2024年01月05日 1804号

【千葉訴訟控訴審不当判決 国の責任否定 「最高裁のコピペだ」】

 千葉県に避難した原発事故被害者6世帯17人が東京電力と国を訴えた千葉訴訟(第2陣)控訴審で東京高裁は12月22日、国の責任を否定し、東電への損害賠償額を1審から計約70万円も減額する判決を言い渡した。

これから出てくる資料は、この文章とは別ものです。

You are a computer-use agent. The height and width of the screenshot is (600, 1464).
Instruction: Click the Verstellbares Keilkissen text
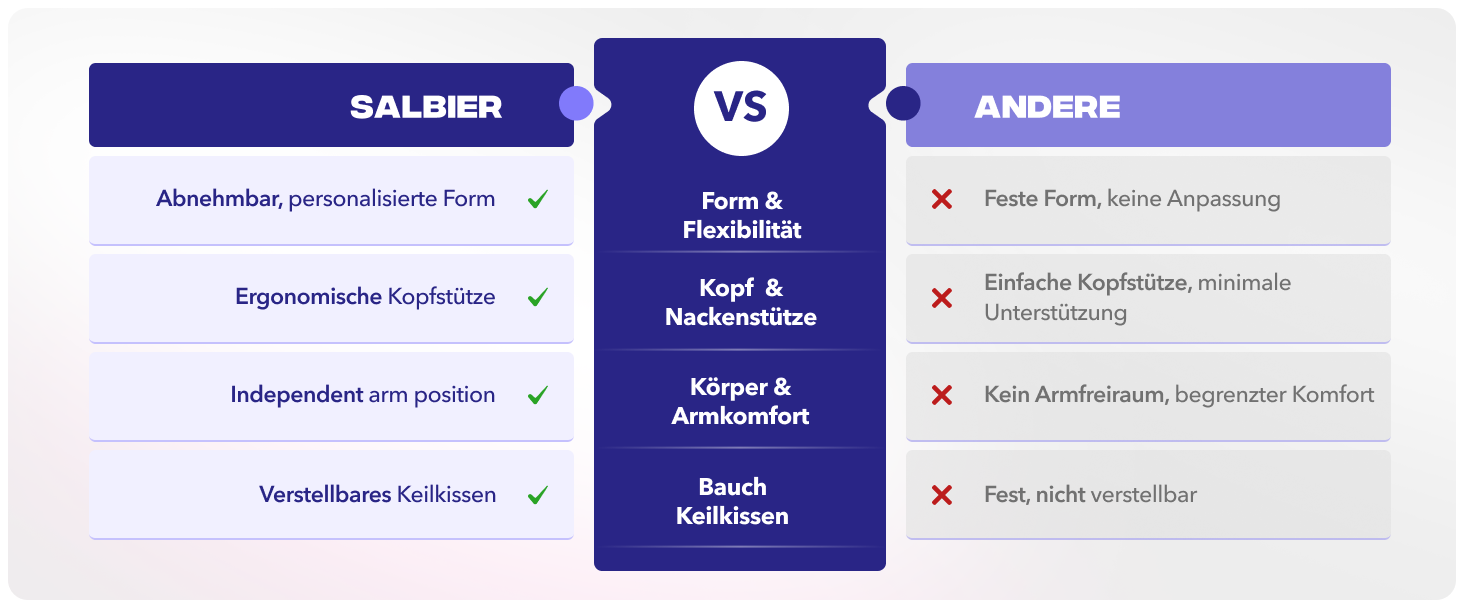click(x=377, y=494)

 法廷が開始されるや原告弁護団は「メディアには配布したという判決要旨を私たちは目にしていない。この場では判決骨子とその理由を」と要請。土田昭彦裁判長は「意見はお聞きした」と返事しながら約10分間、主文にあたる「請求1については、却下する。2については…」と述べ、「以上」と退席した。傍聴席からは「判決理由を」「裁判官の役目を果たしてください」と抗議の声が上がった。

 判決は「規制権限を行使して対策を義務付けていたとしても事故は防げなかった」と、昨年の6・17最高裁判決の結論部分だけをなぞったコピー文。最高裁判決が出た後だから判決理由の説明は不要、と言わんばかりで東京高裁の存在を自ら否定する判決だ。

 報告会で滝沢信弁護団事務局長は「驚いた。最高裁判決のコピペで自分では何も考えていない。上告を申し立てる」と、怒りを表明。原告の女性は「怒りと悔しさでいっぱい。10年の訴えが認められず冷静な気持ちになれない。こんなことではまた原発事故が繰り返されるのでは。あきらめきれない」と涙とともに訴えた。

 「裁判官が仕事をしていない」(愛知・岐阜訴訟)「裁判官は失格だ。法廷もここまで落ちたのか。危機感いっぱいだ」(神奈川訴訟)「よく恥ずかしげもなく裁判官をやっていられるな。京都で仇(かたき)を取りたい」(京都訴訟)など、全国の集団訴訟原告団から最高裁第2波の闘いを共に担う決意が相次ぐ。支援団体からは、司法のひどい実態を暴き、対最高裁や駅頭などでの世論に訴える運動の強化が訴えられた。